──────── Extrait du document ────────

Avocat du diable, analyse d’une pas si mauvaise décision qui absout un agresseur sexuel;
Ce n’est pas la première fois que le système de justice est mal mené dans l’opinion publique[1]. Cette fois-ci est la cible est le juge Matthieu Poliquin en raison d’une peine d’absolution conditionnelle octroyée dans un dossier d’agression sexuelle[2]. Au Canada, les débats judiciaires en matière criminelle sont publics et il règne une quasi absolue liberté d’expression; le résultat ? Les juges ne peuvent occulter de leur décision la confiance du public dans l’administration de la justice. Cependant, ce principe est grevé d’un important corolaire à savoir qu’il doit s’apprécier en déterminant ce que penserait la personne raisonnable et renseignée.
C’est exactement à cet endroit que je dois intervenir, pas pour défendre la décision, mais pour soutenir le système de justice. Réellement, combien on prit le temps de lire la décision avant d’émettre leur opinion ? Il est là le problème. Les médias tronquent les faits et sortent de leurs contextes des passages de la décision pour plaire à une population assoiffée de vengeance en matière d’agression sexuelle. Ces raccourcis intellectuels ne font qu’aggraver l’image négative de la population envers le système de justice, et ce à tort. Le système n’est pas parfait, dans certaines situations pas du tout mêmes, mais cette décision n’est pas si odieuse qu’on veut bien le laisser paraitre.

──────── Données de travail ────────

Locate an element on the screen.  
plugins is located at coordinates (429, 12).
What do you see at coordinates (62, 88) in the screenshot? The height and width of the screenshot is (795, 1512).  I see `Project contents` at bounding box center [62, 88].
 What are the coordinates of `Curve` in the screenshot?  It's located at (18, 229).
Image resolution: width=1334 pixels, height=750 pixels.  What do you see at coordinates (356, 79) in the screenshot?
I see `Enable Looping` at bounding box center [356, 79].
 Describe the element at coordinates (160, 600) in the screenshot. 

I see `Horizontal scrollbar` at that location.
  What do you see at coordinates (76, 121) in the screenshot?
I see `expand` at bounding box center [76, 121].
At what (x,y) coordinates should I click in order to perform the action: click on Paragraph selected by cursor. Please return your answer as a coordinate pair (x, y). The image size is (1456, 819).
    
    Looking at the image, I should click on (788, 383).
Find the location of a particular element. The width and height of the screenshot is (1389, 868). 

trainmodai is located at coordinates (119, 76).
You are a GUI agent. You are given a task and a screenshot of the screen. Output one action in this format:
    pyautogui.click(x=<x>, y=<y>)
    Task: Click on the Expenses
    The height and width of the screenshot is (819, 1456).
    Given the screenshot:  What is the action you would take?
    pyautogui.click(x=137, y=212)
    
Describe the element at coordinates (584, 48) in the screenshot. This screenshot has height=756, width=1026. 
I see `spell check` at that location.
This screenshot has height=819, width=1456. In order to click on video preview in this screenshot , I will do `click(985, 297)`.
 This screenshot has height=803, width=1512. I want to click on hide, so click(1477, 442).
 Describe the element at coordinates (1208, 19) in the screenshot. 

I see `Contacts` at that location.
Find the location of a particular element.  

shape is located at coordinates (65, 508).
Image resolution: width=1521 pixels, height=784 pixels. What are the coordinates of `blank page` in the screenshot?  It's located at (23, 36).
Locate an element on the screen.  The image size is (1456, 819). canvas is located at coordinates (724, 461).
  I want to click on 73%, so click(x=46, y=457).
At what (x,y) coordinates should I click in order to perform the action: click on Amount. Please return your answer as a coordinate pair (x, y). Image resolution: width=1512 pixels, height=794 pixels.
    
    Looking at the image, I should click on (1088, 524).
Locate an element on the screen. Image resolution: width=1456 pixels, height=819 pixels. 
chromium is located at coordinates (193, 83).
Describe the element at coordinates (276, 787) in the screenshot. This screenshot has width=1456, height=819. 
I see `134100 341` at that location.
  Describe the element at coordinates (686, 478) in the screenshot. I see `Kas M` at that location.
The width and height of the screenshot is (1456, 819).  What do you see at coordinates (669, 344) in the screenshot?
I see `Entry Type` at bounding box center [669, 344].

────────

• [Travail à faire]
a. Condensez en une courte liste le paragraphe de l'extrait qui commence par « C’est exactement à cet endroit », sans perdre ses faits essentiels.
b. Reproduisez à l'identique la partie des lignes de données qui s'ouvre sur la ligne contenant « Describe the element at coordinates (160, 600) » et se ferme sur celle contenant « trainmodai is located », ces deux lignes incluses.

• [Résultats par tâche]
a.
- Intervention visant non à défendre la décision, mais à soutenir le système de justice.
- Problème soulevé : peu de gens ont lu la décision avant de donner leur opinion.
- Les médias tronquent les faits et sortent des passages de leur contexte pour plaire à une population assoiffée de vengeance en matière d’agression sexuelle.
- Ces raccourcis intellectuels aggravent à tort l’image négative que la population a du système de justice.
- Le système n’est pas parfait, parfois pas du tout, mais cette décision n’est pas aussi odieuse qu’on le laisse paraître.

b.
 Describe the element at coordinates (160, 600) in the screenshot. 

I see `Horizontal scrollbar` at that location.
  What do you see at coordinates (76, 121) in the screenshot?
I see `expand` at bounding box center [76, 121].
At what (x,y) coordinates should I click in order to perform the action: click on Paragraph selected by cursor. Please return your answer as a coordinate pair (x, y). The image size is (1456, 819).
    
    Looking at the image, I should click on (788, 383).
Find the location of a particular element. The width and height of the screenshot is (1389, 868). 

trainmodai is located at coordinates (119, 76).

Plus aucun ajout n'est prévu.